Christchurch City Council boss Tony Marryatt
Christchurch City Council boss Tony Marryatt

A long-overdue report into Christchurch City Council boss Tony Marryatt's pay and performance is being withheld from city councillors for now because of fears it will be leaked.

The report has been prepared by the special council subcommittee charged with monitoring the chief executive's performance, and councillors were given the option of considering it in the public-excluded section of Thursday's council meeting.

But they rejected that option because they had not been given a copy of the report ahead of the meeting, as is standard practice, and no chance to consider its recommendations.

Instead a special council meeting will be held, possibly next Thursday, so councillors can consider the report.

Some councillors pressed for it to be released to them on Thursday so they could have time to digest it but were told by Cr Sue Wells, who was acting under instructions from Mayor Bob Parker, the chairman of the subcommittee, that it would not be released until councillors were ready to formally consider it.

That was challenged by Cr Tim Carter, who pointed out that under the rules governing the conduct of local government meetings, reports on agenda items must be released at least two full working days before the scheduled meeting.
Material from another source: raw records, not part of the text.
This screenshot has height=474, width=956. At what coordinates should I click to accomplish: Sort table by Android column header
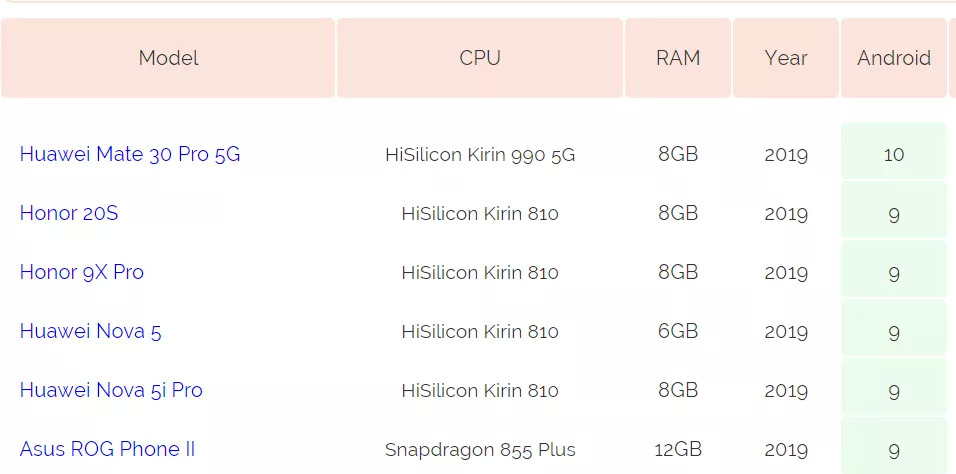(894, 58)
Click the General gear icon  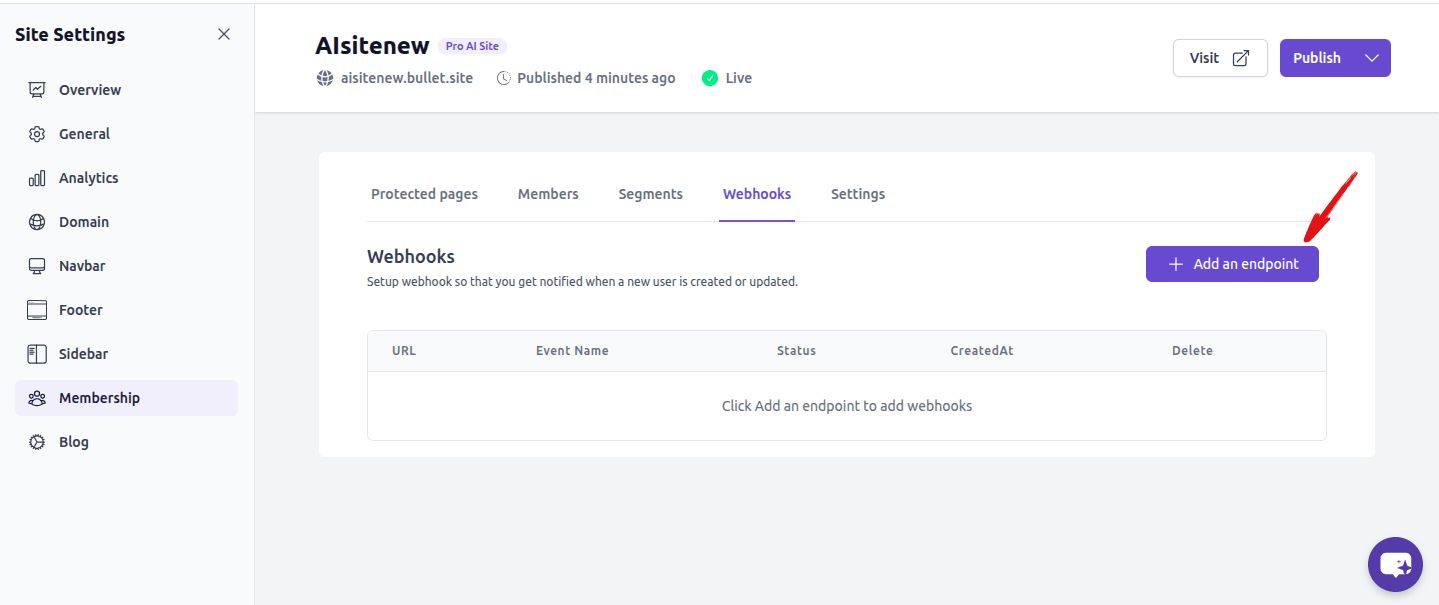[37, 134]
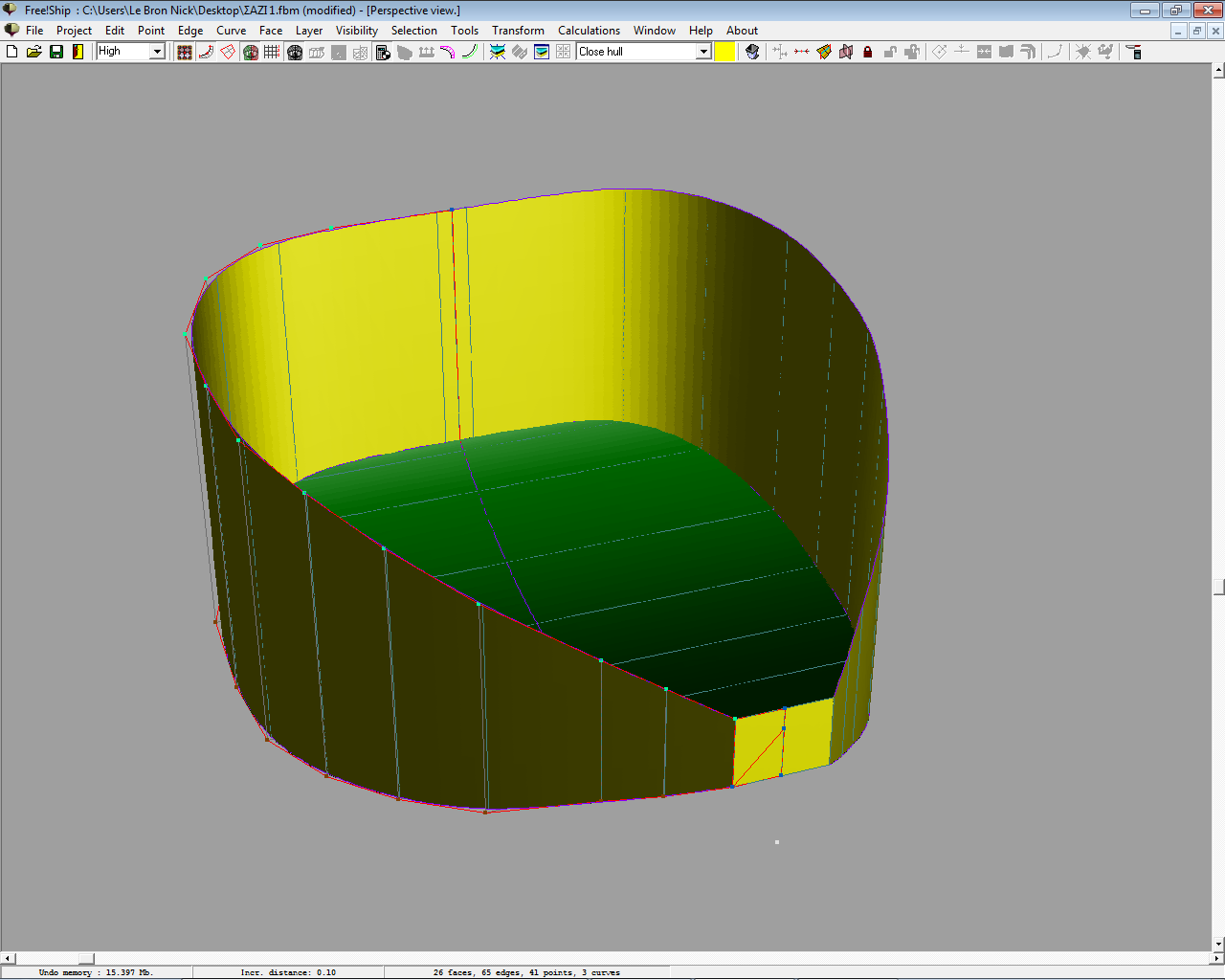
Task: Toggle the grid display icon
Action: [272, 52]
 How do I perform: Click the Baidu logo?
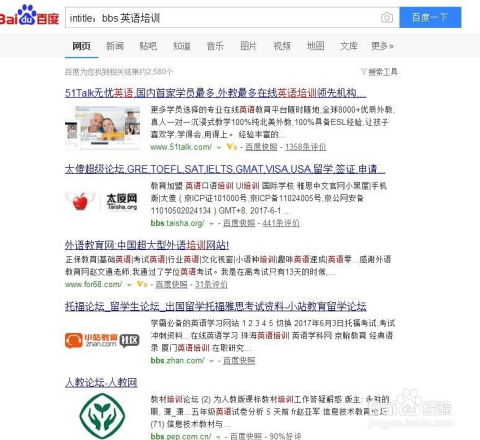coord(29,15)
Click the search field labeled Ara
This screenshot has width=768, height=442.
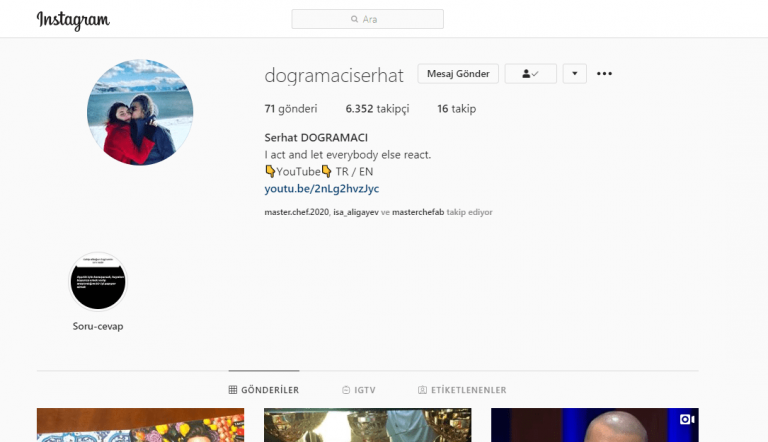(x=367, y=19)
"We need to have the report in our hands before we debate it," said Carter.

The reluctance to release the report to councillors stems from an incident in 2011 when details of the $68,000 payrise the council had granted to Marryatt were leaked to the media.

But Cr Yani Johanson said it was unfair to deny some councillors access to the report, when others already had it, based on one incident, which had occurred at a time when there was heightened frustration at the way council processes were being manipulated and some councillors denied access to information.

"Lots of things have been discussed in public-excluded that have not been leaked. It's unfair to let one example tarnish the last three years."